En cuanto al comportamiento de la superficie terrestre durante el periodo conocido como Hadeico, los geólogos consideraban dos posibilidades: una tectónica de placas en la que una placa se sumerge debajo de otra, o una Tierra con una especie de cubierta estancada, una superficie rígida y caliente donde el calor solo se liberaba a través de grandes columnas de magma.
En realidad, no era ni una ni la otra, sino una combinación de ambas: los circones indican que la Tierra ya contaba con océanos, agua líquida y una corteza que alternaba entre estos dos sistemas. John Valley, el geocientífico de la Universidad de Wisconsin-Madison que dirige el estudio, señala que “Hubo unos 800 millones de años de historia de la Tierra en los que la superficie ya era habitable, aunque no tenemos evidencia fósil y no sabemos cuándo surgió la vida por primera vez.”
Esto es relevante porque demuestra que la Tierra no se limitó a un solo modelo, sino que ambos procesos ocurrieron simultáneamente en diferentes regiones. No obstante, no se trataba de una tectónica de placas estable como la actual, sino de episodios violentos y breves de subducción, donde los bordes de una placa se deslizaban bajo otra, coexistiendo con grandes flujos de magma que ascendían desde el interior del planeta.
Este descubrimiento es fundamental para comprender el movimiento de la superficie terrestre, la formación de los continentes y el origen de la vida. Sin tectónica, no habría una corteza continental félsica que flota sobre el manto y forma las tierras que habitamos. Además, la tectónica de placas regula el clima y recicla nutrientes, por lo que saber cuándo comenzó a operar ayuda a entender cuándo el planeta se volvió apto para la vida.
El equipo dirigido por John Valley examinó los conocidos circones de Jack Hills, en Australia Occidental.
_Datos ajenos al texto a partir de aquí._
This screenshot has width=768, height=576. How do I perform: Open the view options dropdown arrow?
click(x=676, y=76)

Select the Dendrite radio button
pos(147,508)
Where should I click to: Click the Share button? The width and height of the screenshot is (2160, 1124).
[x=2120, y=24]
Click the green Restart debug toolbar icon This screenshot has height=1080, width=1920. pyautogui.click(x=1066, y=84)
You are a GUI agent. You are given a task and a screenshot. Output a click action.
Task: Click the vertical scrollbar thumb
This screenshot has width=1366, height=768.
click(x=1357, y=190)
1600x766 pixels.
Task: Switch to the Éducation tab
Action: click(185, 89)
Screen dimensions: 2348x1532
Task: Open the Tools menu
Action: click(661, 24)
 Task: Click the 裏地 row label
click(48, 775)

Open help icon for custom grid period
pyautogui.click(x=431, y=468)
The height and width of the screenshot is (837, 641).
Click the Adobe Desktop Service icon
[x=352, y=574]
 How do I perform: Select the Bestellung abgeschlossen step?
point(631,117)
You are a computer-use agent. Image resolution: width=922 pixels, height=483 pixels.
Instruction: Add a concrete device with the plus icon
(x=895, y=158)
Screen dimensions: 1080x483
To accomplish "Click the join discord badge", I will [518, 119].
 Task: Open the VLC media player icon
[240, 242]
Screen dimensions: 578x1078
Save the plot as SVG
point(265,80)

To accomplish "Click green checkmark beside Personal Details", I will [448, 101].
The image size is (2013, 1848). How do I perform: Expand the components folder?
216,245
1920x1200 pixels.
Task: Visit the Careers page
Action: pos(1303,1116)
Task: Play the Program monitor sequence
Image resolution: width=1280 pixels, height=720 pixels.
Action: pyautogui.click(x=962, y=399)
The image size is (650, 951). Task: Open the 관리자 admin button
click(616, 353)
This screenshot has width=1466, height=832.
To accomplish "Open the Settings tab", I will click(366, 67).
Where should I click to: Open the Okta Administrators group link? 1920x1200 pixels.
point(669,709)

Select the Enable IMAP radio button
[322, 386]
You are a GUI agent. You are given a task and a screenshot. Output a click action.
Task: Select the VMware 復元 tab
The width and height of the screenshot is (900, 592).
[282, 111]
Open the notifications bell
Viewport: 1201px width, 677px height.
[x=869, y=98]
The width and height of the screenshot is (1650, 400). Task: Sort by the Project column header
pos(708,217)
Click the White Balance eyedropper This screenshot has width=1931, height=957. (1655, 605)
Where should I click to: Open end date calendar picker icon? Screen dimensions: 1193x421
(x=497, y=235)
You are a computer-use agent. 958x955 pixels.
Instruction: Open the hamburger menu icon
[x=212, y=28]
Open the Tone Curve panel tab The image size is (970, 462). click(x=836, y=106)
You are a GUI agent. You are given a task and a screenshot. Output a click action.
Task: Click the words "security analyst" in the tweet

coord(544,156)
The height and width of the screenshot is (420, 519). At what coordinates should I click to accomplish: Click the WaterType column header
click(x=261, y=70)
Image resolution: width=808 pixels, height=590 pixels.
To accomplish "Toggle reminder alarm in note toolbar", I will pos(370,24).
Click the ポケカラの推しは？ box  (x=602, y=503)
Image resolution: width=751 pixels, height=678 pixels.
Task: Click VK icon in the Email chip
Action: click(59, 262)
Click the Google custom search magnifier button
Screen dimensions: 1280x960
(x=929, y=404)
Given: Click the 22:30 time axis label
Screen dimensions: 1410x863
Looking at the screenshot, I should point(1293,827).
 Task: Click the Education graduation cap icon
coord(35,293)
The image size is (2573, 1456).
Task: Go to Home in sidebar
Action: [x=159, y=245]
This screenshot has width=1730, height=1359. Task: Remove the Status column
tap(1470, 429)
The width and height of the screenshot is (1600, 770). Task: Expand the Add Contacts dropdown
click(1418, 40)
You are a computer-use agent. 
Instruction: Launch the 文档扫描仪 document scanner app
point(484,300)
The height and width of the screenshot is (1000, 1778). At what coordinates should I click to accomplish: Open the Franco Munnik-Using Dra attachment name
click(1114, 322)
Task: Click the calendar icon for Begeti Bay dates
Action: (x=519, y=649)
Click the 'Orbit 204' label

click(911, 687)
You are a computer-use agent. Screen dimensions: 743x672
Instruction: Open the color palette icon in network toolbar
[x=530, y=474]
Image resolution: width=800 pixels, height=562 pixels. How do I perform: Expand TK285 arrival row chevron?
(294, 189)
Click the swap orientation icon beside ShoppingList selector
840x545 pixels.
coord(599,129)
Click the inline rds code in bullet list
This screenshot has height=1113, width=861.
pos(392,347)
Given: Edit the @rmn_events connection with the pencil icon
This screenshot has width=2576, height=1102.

Estos minerales, del tamaño de un grano de arena, actúan como cápsulas del tiempo que preservan el único registro directo de los primeros 500 millones de años de la Tierra. Buscaron “huellas químicas” que indicaran dónde y cómo se formaron, utilizando la tecnología WiscSIMS de alta resolución. Luego, compararon los resultados con otros circones del Eón Hádico encontrados en Barberton, Sudáfrica. Cada conjunto narraba una historia distinta.
El 47% de los circones oceánicos mostraban niveles elevados de uranio en comparación con el niobio, lo que sugiere que se formaron en zonas de subducción donde el agua de los océanos se hundía en el manto. Por su parte, los circones sudafricanos indican que surgieron de roca virgen del interior del planeta, lo que respalda la teoría clásica de la “tapa estancada”, en la que la primera superficie sólida de la Tierra era rígida e inmóvil.
En otras palabras, mientras en Australia la corteza se hundía y generaba protocontinentes, en lo que hoy es Sudáfrica, la Tierra exhibía un comportamiento diferente, con una corteza rígida y estancada. Esto significa que la Tierra primigenia era un mosaico de estilos tectónicos. El planeta no transitó de un infierno de magma a su estado actual de manera abrupta, sino a través de un proceso híbrido que creó condiciones favorables para la vida antes de lo que se creía.